> TEXT EXTRACT
RE: Clarification on NOW and BREAK


Subject: RE: Clarification on NOW and BREAK
From: Bakalar, Kenneth (kenneth_bakalar@mentorg.com)
Date: Thu Oct 11 2001 - 12:15:57 PDT


All,

I am the guilty party as far as errors in the definition of time in VHDL-AMS
is concerned. On first glance, I think Craig is correct: the definition of
the real function "now" should reference Ti, not Tc. But I have not gone
over all of the detail with enough attention to convince myself this is
necessary and sufficient.

In any case, it was our intent that "now" return the current simulation time
during the calculation of an ASP, not the simulation time of the last
digital event. For example, q==sin(math2pi*f*now); should create a clean sin
wave, with an accurate value during any ASP between two digital events no
matter how far apart those events are. The values of Ti depend on the
simulator time step between asp's(which is implementation dependent), but it
has a well-defined value at each asp -- it is the current value of the
independent variable.

I am also looking at the definitional problem with the break statement.
Craig is right, they must be forbidden in a subprogram whose parent
(recursively -- see analogous definition of parent at LRM 2.2) is a
simultaneous statement. A procedural is just a special case of a
simulataneous statement. I need to work out language to do that.

> WHAT TO DO
Transcribe the passage of the message on NOW and BREAK that begins with the words containing "In any case, it" and ends with "independent variable.". The lines that come next are separate material, apart from the message on NOW and BREAK.

> INFORMATION SHOWN

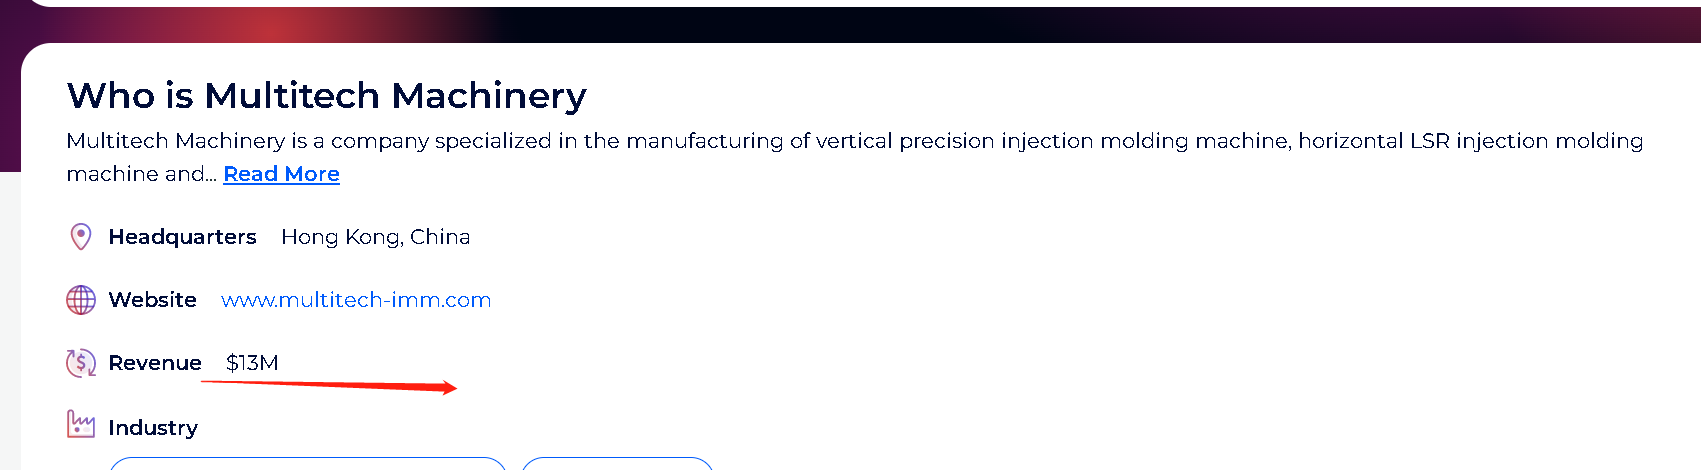The height and width of the screenshot is (470, 1701).
Task: Click the Headquarters location pin icon
Action: pyautogui.click(x=81, y=237)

> SOLUTION
In any case, it was our intent that "now" return the current simulation time
during the calculation of an ASP, not the simulation time of the last
digital event. For example, q==sin(math2pi*f*now); should create a clean sin
wave, with an accurate value during any ASP between two digital events no
matter how far apart those events are. The values of Ti depend on the
simulator time step between asp's(which is implementation dependent), but it
has a well-defined value at each asp -- it is the current value of the
independent variable.